The grain
Is a combo of three recipes, then further tweaked in Brewsmith to better match a Vienna lager profile. So many changes, silly me. It includes a small amount (100g, around 2%) of a very dark malt just for colour (carafa special I). One of the brew shop chaps raised his eyebrows at this and this inspired me to panic. So I spent some time last night trying to pick out the darkest grain. In half an hour I had managed to collect a whole 2g of
that 100g, and an achy arm. Bother it. I will leave out that 2g but the rest will have to stay. Brewsmith says it will be ok!

The hops
All the hops in my eventual recipe are out of my fridge*. The bittering hops are a mix of three leftovers- Magnum, Warrior and Williamette, plus a little Centennial to make up the IBUs. The flavour hops are reasonably close to the original recipe. Two of the original hops couldn’t be got easily locally. However, looking them up, both are variants on Hallertauer. So that is a reasonable substitution and I had some. So the mid and late hop additions will be an elegant 50:50 mix of Cascade and Hallertau Mittelfruh. I’ve weighed them all out ready to go for tomorrow morning. And now there are four less hop packets cluttering up my fridge
I must think on an insulating layer for under the urn. I lost too much heat from the mash last time. Wooden chopping boards perhaps? Or a folded towel? I’m also going to change the suspension rope end, the current arrangement is way too fiddly. Oh and when I next get to a decent hardware shop, I want a length of heavier rope, the current one is too narrow and tends to jump off the pulley.

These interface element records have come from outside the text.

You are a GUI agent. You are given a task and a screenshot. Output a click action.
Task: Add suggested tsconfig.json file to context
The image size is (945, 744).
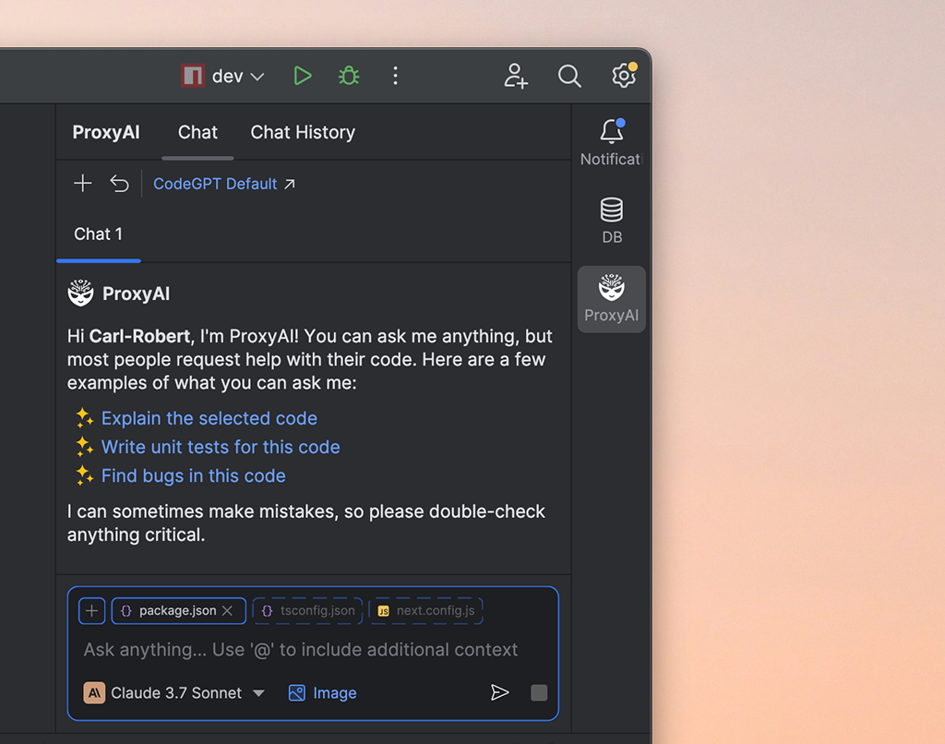tap(307, 611)
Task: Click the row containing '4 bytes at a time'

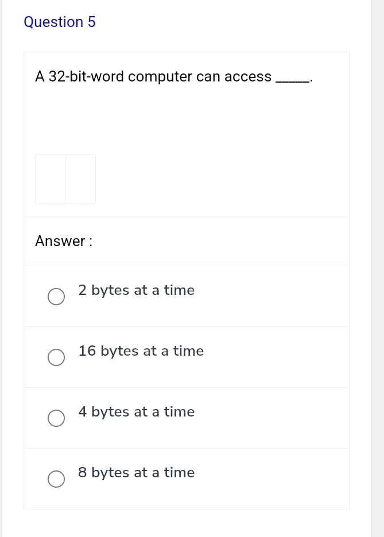Action: pos(187,418)
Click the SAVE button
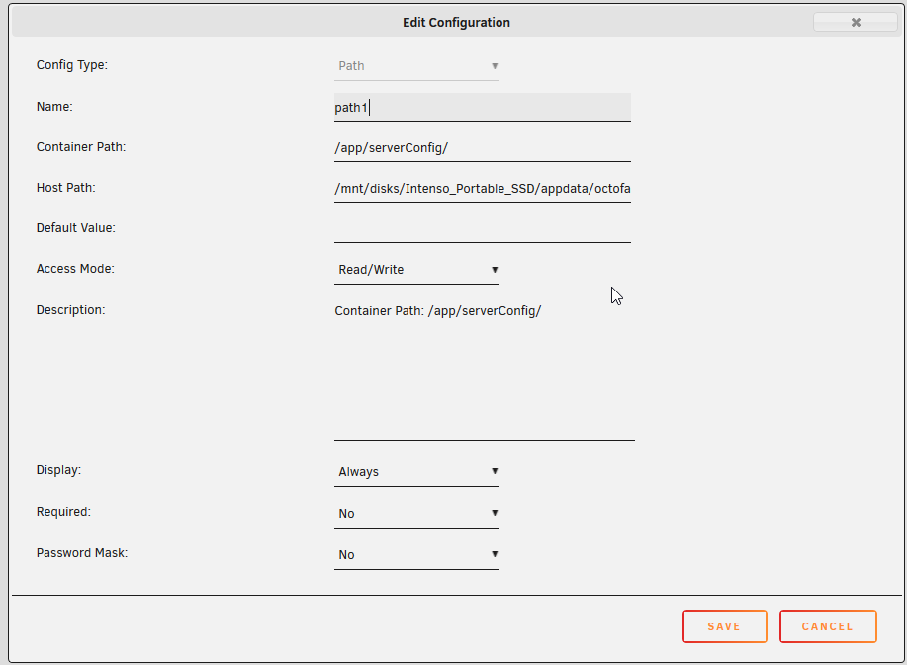This screenshot has height=665, width=907. click(x=725, y=626)
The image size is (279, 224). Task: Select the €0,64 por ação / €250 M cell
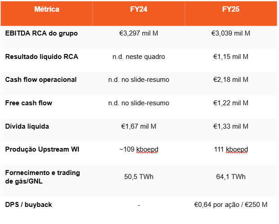(x=230, y=205)
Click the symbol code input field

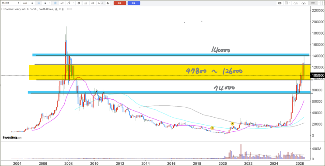pos(8,3)
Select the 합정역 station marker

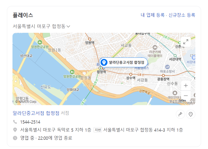coord(101,68)
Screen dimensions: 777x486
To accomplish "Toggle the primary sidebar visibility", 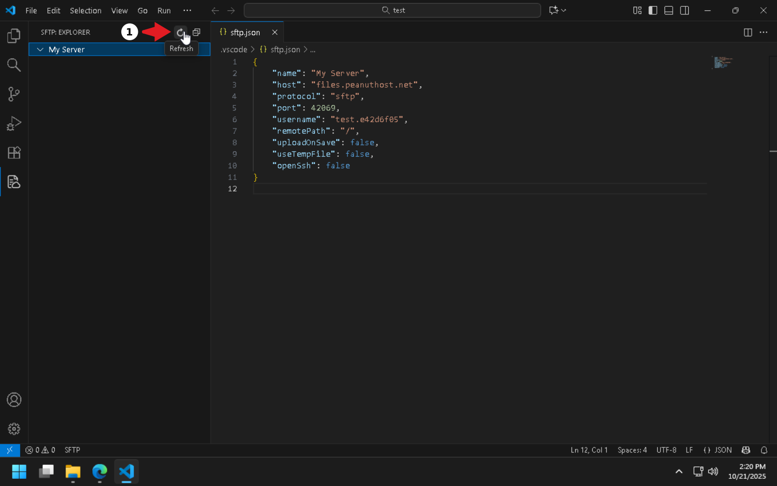I will pos(653,10).
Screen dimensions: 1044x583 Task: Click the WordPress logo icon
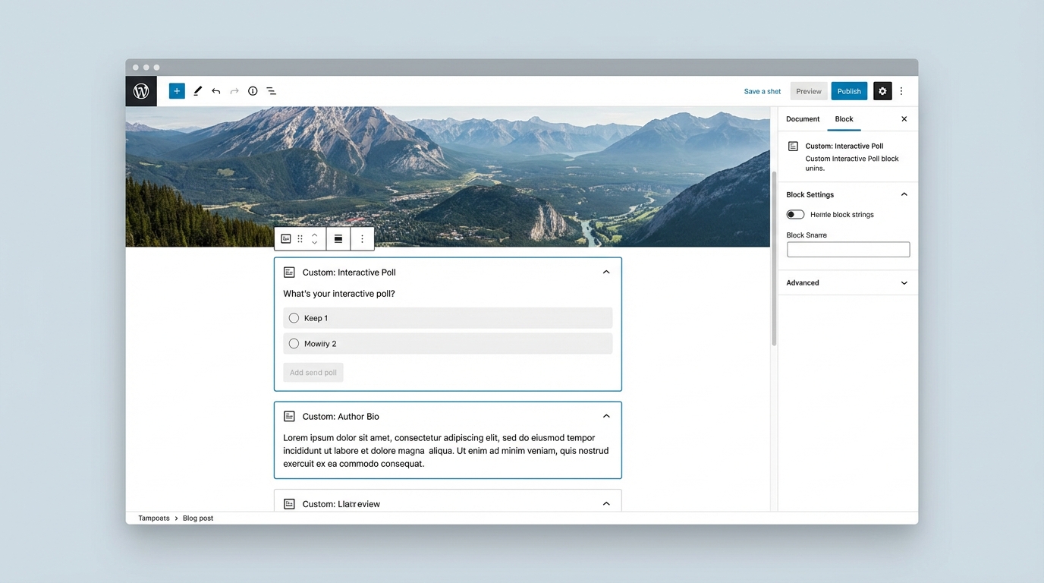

*this is also good on cost. Hops are not cheap. This brew cost ~$18.50 in grain (paid for in advance in the grain book) plus $8.90 for yeast, plus a little in steriliser, yeast food, irish moss and bottle caps. Say no more than $5. So $32.40 plus a several hours of my labour for 5+ dozen stubbies. Hmm, plus electricity. One would normally also need to spend $10 or more on hops.